Узнав, что юноша намеревается ехать в Петроград, чтобы посвятить себя там астрономии, Патрикян не выразил ни удивления, ни одобрения.

Затем, подперев ладонями дряблые щеки, глядя куда-то в угол двора, сказал:

— Поговаривают, будто собираются открыть в школе Гаяне и в вашей дополнительный седьмой класс. Поучись еще год, не повредит...

— Мой путь иной, — резко возразил Гукас; он вовсе не хотел возвращаться в душные комнаты епархиальной, снова видеть Сократа Тюросяна и тризника Барсама.

Они еще беседовали, когда в дверь без стука вошел Вазген и с порога крикнул:

— Я пришел попрощаться, друзья!

Вазген не мог ужиться с хозяевами; теперь он ехал в Александрополь, там в типографии были знакомые ребята, вся надежда была на них.

— В Александрополь? — спросил Патрикян. — Когда же ты отправляешься?

— Сегодня ночью.

— Туда должен Шаумян заехать, — не отрывая глаз от письма, лежавшего на столе, заметил Патрикян. — Возможно, ты встретишь его, скажи, что мы его ждем не дождемся.

— Шаумян?! — вскрикнул Гукас. — Тогда и я с тобой. Едем.

Вазген и Гукас поднялись.

— Съешьте хоть кисть винограда, — предложил Патрикян.

Мальчики снова сели; в октябре ереванец не променяет харджи ни на какие заморские фрукты.

3

Уже занялось утро, когда Гукас и Вазген сошли с поезда на александропольский перрон. У стены, против которой остановился их вагон, собралась толпа. Поверх засаленных картузов и потрепанных фуражек Вазген разглядел жирный заголовок местной газеты «Правда жизни»: «Сегодня, 8 октября, — день большевиков!», «В Народном доме, в 2 часа состоится доклад Шаумяна».

— Какое сегодня число? — спросил Вазген.

— Девятое, — ответило сразу несколько голосов.

— Если он не уехал — твое счастье... — Вазген взглянул на Гукаса.

Гукас и Вазген зашагали в город. Порывы ветра поднимали на огромных пустырях между одноэтажными зданиями столбы густой пыли. Вскоре они остановились перед зеленой вывеской, на которой чернели три буквы: «Хаш».

Ребята вошли внутрь, уселись за столик.

— Чем изволите угощать? — спросил мужчина с огромными загнутыми вверх усами, в шапке, лихо закинутой на затылок.

Хозяин хашной подал им дымящиеся тарелки и, пока они ели, объяснял, как и куда идти.

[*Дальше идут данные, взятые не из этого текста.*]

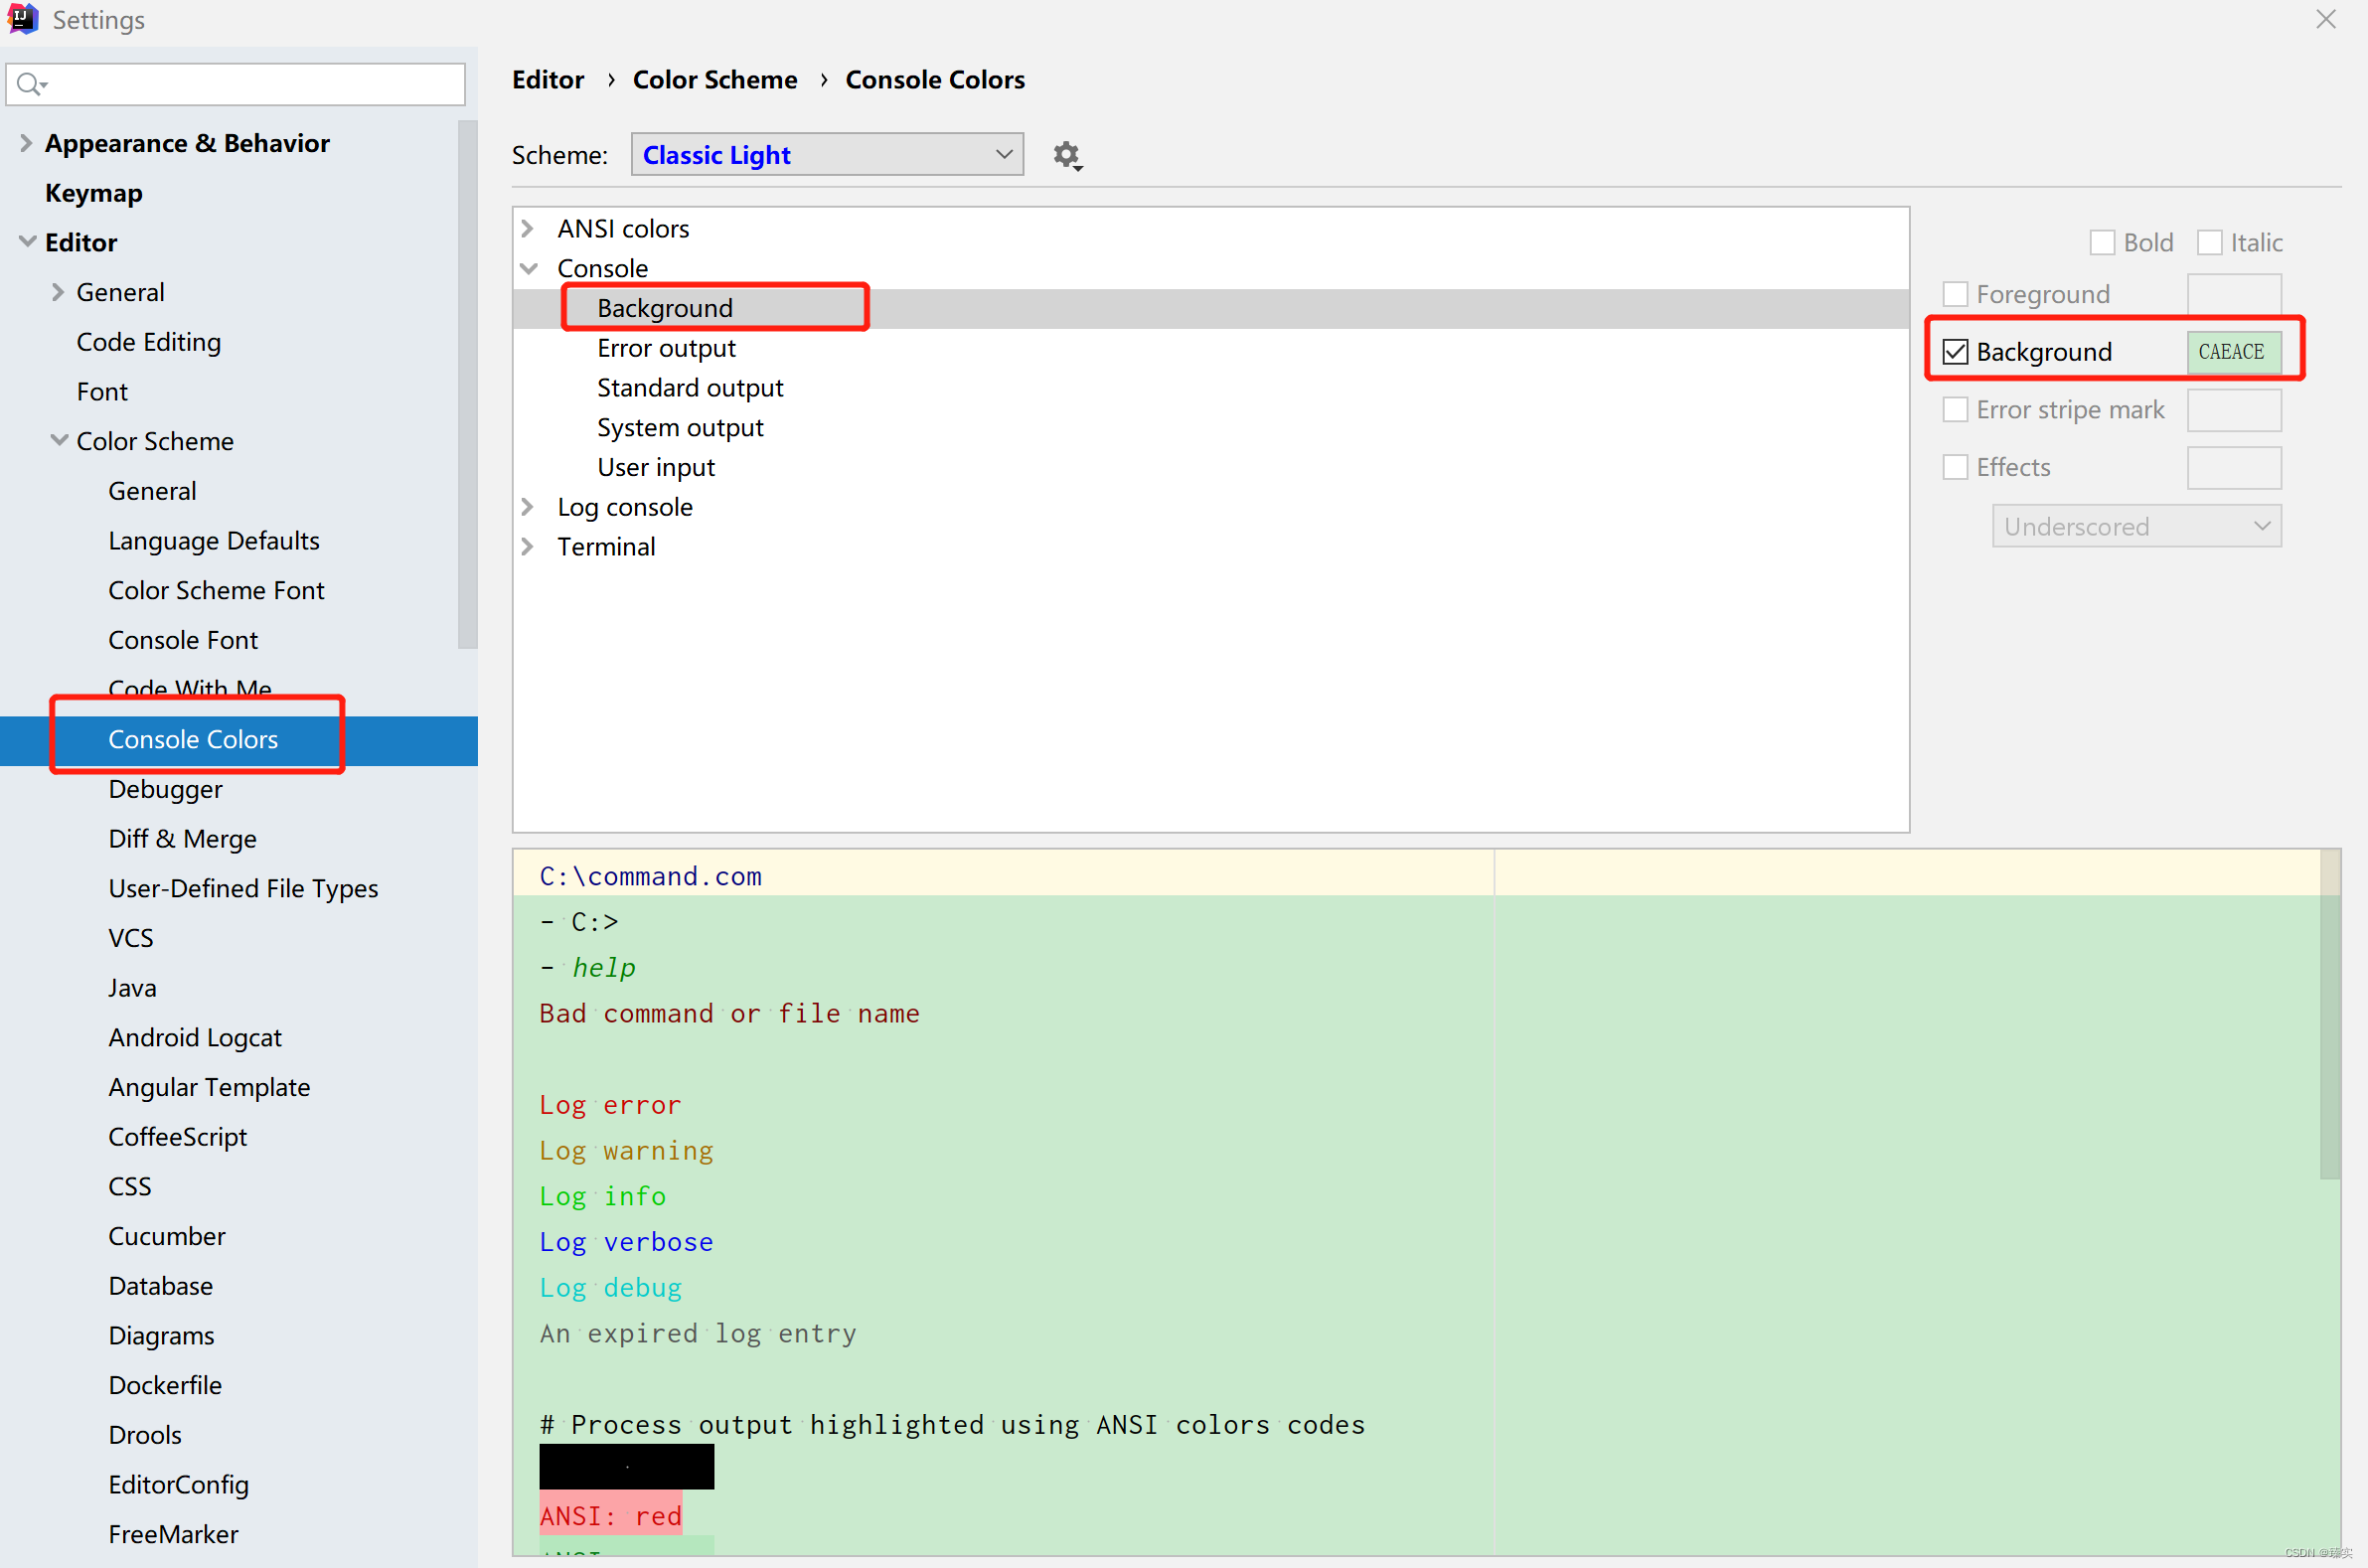Uncheck the Background checkbox

click(1955, 352)
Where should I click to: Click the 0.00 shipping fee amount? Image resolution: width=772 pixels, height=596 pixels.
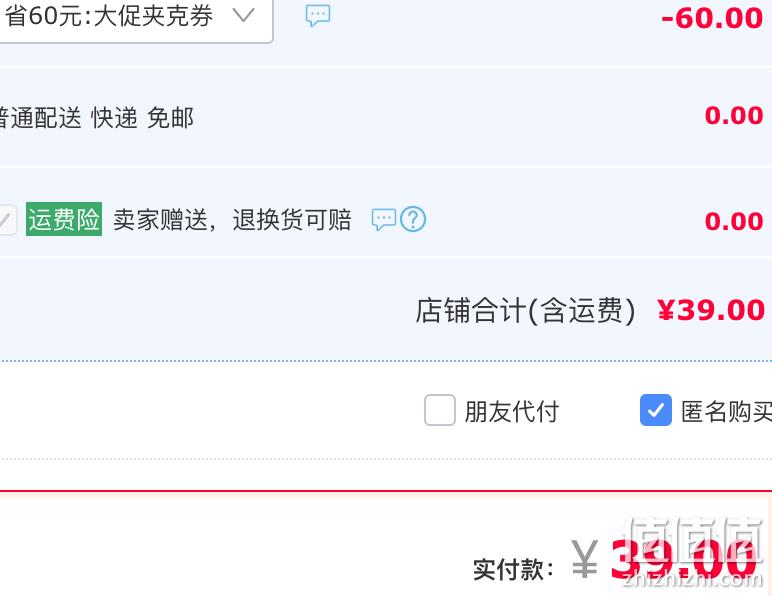734,116
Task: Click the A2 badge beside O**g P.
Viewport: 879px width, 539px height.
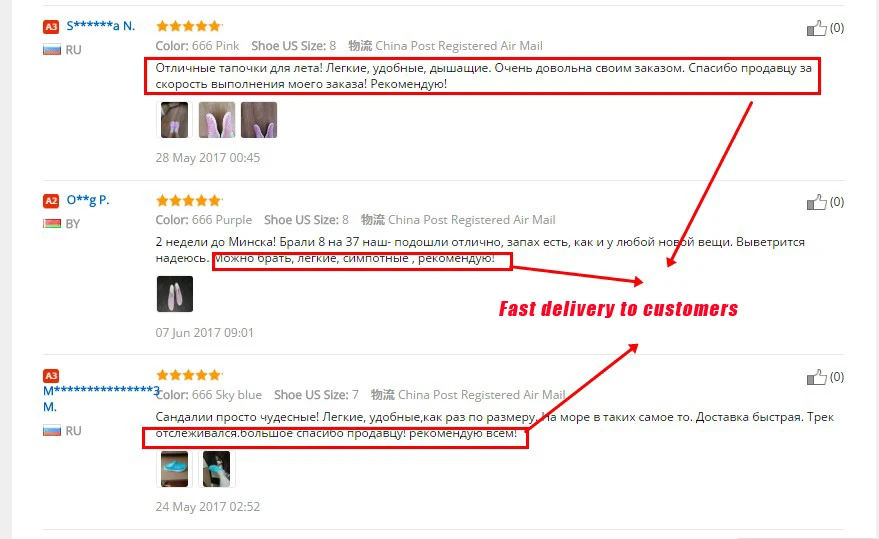Action: (x=51, y=201)
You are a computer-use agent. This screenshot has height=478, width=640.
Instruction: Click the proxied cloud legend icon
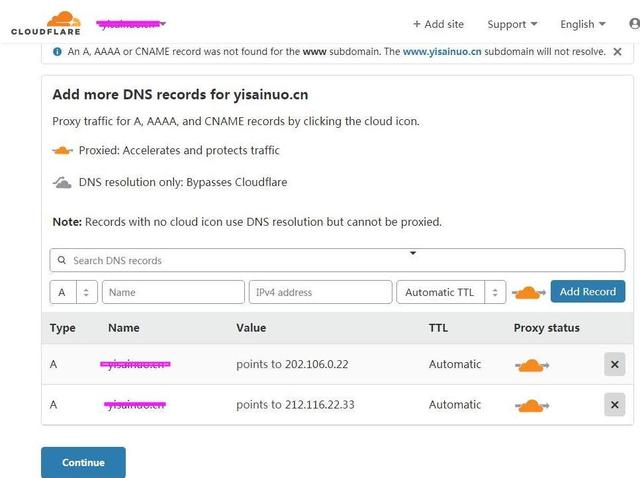62,151
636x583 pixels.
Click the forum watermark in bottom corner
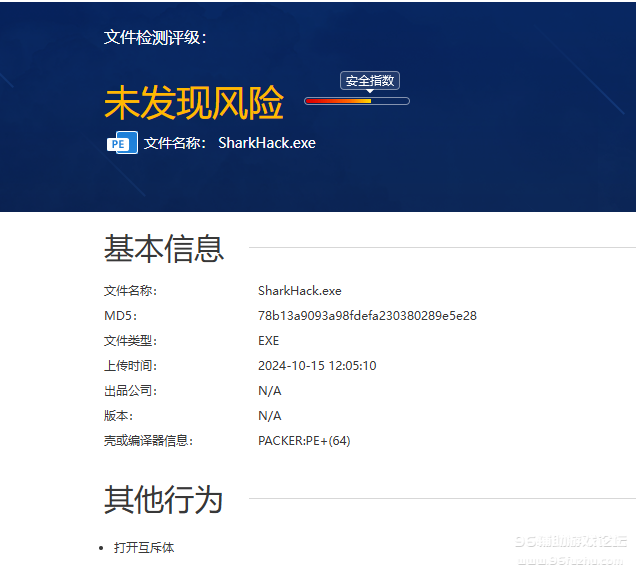click(x=570, y=548)
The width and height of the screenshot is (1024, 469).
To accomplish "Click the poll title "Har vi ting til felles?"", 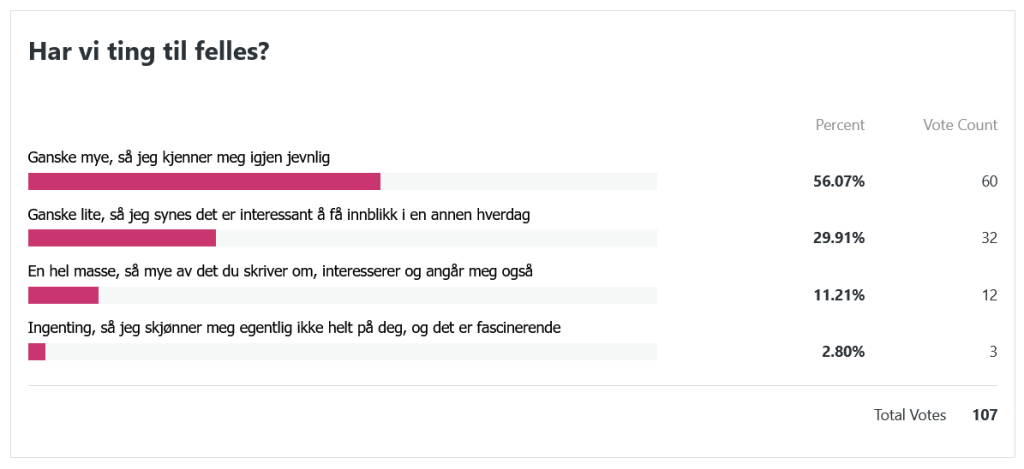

Цирк напоминал осажденную крепость. Огромная толпа рабочих и солдат атаковала два выхода. Один батальон пригнал с собой даже орудие, было несколько пулеметов. Гукас и Вазген протиснулись внутрь и стали у входа.

В середине арены стоял стол, вокруг него было немного свободного места. Вот у стола появился военный с орлиным носом и густыми усами. Толпа немного стихла, военный заговорил по-русски с грузинским акцентом:

— К нам приехал из Петрограда товарищ Степан Шаумян!

Своды цирка сотрясли приветственные возгласы.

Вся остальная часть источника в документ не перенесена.